**QUOTED TEXT**
>> START
Brucey(Posted 2016) [#14]
Here's a little test example...
SuperStrict

Framework brl.standardio

Local a:Int128 = _mm_set_epi32(10, 20, 30, 40)
Local b:Int128

b = a + a

Local c:Int Ptr = Varptr b

Print c[0]
Print c[1]
Print c[2]
Print c[3]


Extern
	Function _mm_set_epi32:Int128(e3:Int, e2:Int, e1:Int, e0:Int) = "_mm_set_epi32"
End Extern

produces the following on OS X...
80
60
40
20


Not very scientific... but it appears to work so far.

There's lots of stuff you are not allowed do with them - like assign values (Int constant) - which I haven't implemented yet, so it will error at c-compilation time, rather than when bcc is processing it.


col(Posted 2016) [#15]
Excellent stuff! Looks good!

Not very scientific... but it appears to work so far.

When it comes down to brass tacks, they're nothing special at all, just like normal registers they are a bit pattern, except they can be used with the dedicated sse instructions to parallelise basic math and bit shifting. If you can write code to keep variable data in the xmm registers and write code to manipulate those registers efficiently then the speed up is usually over 300% compared to regular math. This can make a very significant difference when working on many vectors and matrices which are incredibly math heavy. They can also be used for shaders parameters too - as I say they are just a bit pattern :-)
>> END
**TO BE DONE**
1 > List the numbers that the Int128 forum thread says the test program prints on OS X, in the order given.
2 > Continue the Int128 forum thread from the point after col's last sentence.
The data that comes after the Int128 forum thread is not needed here.

**RECORDED INFORMATION**
>> START
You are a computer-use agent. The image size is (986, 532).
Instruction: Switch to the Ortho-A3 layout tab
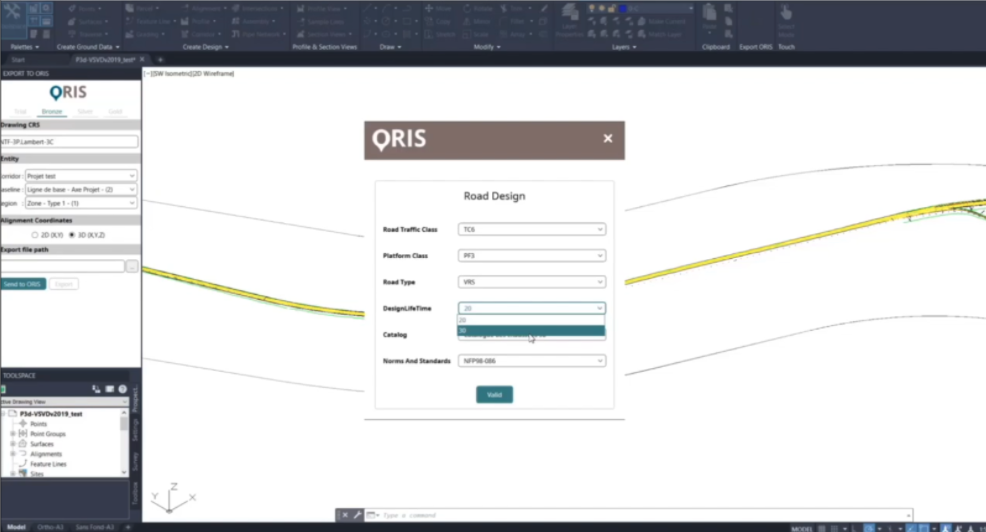click(49, 526)
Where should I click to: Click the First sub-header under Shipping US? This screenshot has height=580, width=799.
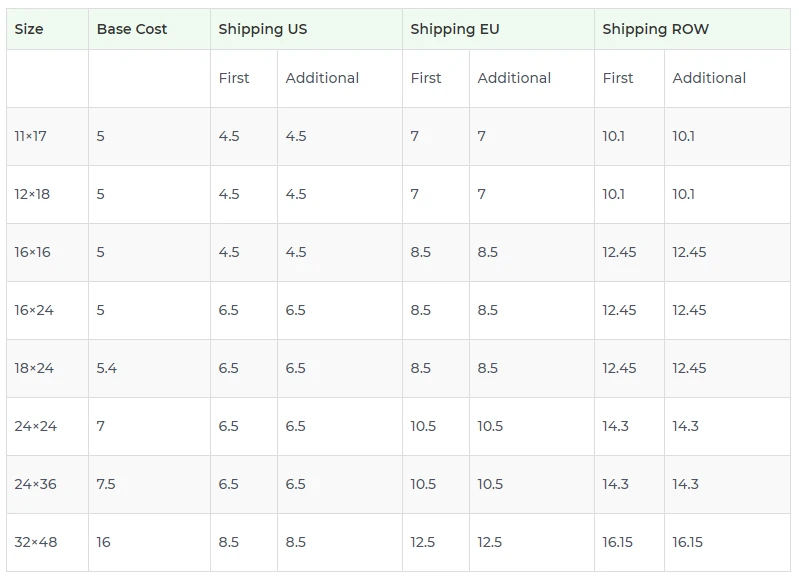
>> END
**TASK-BY-TASK RESULTS**
1 > 80, 60, 40, 20

2 >
If you want I can take a look at the assembly to make sure that gcc is doing it's job properly in regards to the addition operator that you have there? It may be that to produce better assembly you need to use the _mm_add_epi32 intrinsic which should produce a single 'padd' assembly instruction - 4 adds for for 1 instruction. Feel free to email me or maybe you'd create a separate branch? Or, knowing you, you have almost finished it already :D


Brucey(Posted 2016) [#16]
you have almost finished it already

uh, yeah... you probably want to get the latest brl/pub/bcc and have a play.
I should add a Double128 (__m128d) at some point too, just to complete the set.

It may be that to produce better assembly you need to use the _mm_add_epi32 intrinsic

Indeed. It was just an example :-)
I was surprised straight addition worked at all, to be fair.


col(Posted 2016) [#17]
Haha, why am I not surprised ;-)

For sure.. I'll update as soon as my broadband connection comes back to life.

[quote] I was surprised straight addition worked at all, to be fair [\quote]
GCC should be intelligent enough to spit out the right instructions already. Id be surprised if it wasn't, but you never know.

Awesome job!!


col(Posted 2016) [#18]
First impressions are that it's working absolutely great :-)
It was a little strange viewing the assembly initially as its so aggressively optimised but I have some functions that produce very good output.

Any bugs I come across I'll post on the repo.
Awesome awesome job! Thankyou!

I'll get to work making up a module...

edit: just for the record, yes the add operator did what it was supposed to do too :^)


Brucey(Posted 2016) [#19]
Added Double128 (__m128d) and added a load of SSE2 Double128 functions to pub.intrinsics.

Note that any functions with "const *" parameters will need to be declared in intrinsics.x too (see contents for example).
I also didn't implement any __m64 functions, since I haven't added any 64-bit-sized intrinsic types.

I can do the SSE and remaining SSE2 functions, if you like? Unless you've done most of them already?

:o)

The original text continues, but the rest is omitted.